**SUPPLIED RECORDS:**
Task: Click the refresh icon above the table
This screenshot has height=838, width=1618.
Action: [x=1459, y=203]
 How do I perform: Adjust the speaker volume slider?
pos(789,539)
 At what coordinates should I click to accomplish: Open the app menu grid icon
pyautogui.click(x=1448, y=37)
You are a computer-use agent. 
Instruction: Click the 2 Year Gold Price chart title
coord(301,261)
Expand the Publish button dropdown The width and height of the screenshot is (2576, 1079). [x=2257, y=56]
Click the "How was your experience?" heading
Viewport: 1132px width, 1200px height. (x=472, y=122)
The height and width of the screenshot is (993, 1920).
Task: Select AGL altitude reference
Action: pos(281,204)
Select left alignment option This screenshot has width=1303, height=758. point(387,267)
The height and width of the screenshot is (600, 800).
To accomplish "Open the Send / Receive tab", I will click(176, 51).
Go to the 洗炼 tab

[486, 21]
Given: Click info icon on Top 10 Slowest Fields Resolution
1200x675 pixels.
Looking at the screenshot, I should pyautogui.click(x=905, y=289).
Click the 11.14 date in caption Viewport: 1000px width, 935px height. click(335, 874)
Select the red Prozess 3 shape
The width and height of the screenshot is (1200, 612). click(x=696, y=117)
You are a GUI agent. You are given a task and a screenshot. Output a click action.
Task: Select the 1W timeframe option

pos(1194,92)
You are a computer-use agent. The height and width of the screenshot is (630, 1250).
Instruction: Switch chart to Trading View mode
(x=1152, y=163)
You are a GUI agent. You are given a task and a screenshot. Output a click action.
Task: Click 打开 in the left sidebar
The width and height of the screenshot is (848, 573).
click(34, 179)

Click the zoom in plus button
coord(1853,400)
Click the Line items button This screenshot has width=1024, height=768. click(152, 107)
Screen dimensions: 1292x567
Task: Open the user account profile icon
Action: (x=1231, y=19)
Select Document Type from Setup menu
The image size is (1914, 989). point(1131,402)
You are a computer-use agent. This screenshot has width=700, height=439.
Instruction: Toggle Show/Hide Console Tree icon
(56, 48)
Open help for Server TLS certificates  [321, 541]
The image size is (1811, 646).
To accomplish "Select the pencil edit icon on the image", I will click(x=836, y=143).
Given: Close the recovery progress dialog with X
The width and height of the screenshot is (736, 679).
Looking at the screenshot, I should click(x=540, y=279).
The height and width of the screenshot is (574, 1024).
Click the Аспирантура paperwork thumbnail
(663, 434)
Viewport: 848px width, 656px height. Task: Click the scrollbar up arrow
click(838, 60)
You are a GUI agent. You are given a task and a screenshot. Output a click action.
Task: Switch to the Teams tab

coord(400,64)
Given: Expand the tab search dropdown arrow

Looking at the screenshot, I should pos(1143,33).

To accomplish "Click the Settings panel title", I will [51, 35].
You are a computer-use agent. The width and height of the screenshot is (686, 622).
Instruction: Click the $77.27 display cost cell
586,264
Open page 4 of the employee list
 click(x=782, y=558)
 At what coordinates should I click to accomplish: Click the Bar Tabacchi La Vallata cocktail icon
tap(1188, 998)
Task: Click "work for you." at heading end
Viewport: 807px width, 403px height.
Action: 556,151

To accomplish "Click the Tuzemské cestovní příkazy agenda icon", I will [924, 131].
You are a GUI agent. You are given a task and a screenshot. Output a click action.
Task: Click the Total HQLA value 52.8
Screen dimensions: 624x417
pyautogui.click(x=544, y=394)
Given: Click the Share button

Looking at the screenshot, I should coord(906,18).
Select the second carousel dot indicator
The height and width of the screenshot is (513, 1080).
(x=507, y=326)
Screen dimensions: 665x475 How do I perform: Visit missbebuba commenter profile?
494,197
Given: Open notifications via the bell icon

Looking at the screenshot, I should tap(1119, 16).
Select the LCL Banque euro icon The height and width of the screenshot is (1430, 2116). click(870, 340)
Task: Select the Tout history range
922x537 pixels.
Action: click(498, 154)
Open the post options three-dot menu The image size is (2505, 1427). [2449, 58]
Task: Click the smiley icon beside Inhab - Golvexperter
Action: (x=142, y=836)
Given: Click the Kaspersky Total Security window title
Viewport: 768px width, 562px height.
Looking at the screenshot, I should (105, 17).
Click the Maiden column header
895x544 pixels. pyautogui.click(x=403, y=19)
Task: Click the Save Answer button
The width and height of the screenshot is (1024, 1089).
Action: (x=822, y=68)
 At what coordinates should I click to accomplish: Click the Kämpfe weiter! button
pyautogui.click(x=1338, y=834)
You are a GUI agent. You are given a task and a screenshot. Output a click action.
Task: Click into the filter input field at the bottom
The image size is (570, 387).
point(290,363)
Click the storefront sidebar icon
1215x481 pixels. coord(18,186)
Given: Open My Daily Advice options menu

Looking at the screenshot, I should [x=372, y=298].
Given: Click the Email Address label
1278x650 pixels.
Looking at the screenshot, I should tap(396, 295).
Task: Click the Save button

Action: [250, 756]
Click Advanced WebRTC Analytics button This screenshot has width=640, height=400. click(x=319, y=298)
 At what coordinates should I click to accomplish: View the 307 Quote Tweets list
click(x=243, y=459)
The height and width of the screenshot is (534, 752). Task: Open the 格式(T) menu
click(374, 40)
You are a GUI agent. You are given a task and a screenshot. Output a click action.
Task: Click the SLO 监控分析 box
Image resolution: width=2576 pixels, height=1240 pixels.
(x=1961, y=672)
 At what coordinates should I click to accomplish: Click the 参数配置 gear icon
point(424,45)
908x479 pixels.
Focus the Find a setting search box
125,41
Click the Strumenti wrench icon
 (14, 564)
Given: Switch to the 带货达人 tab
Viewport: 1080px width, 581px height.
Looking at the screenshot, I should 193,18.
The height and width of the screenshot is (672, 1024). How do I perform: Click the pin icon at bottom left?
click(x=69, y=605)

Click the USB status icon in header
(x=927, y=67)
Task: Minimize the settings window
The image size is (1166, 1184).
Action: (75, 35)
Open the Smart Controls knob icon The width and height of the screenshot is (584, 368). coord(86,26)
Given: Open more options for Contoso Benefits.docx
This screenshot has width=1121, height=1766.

**REQUIREMENT:** Which lines in the records above contain the string "window"? Copy them.

**WRITTEN ANSWER:**
Given: Click the Kaspersky Total Security window title
Task: Minimize the settings window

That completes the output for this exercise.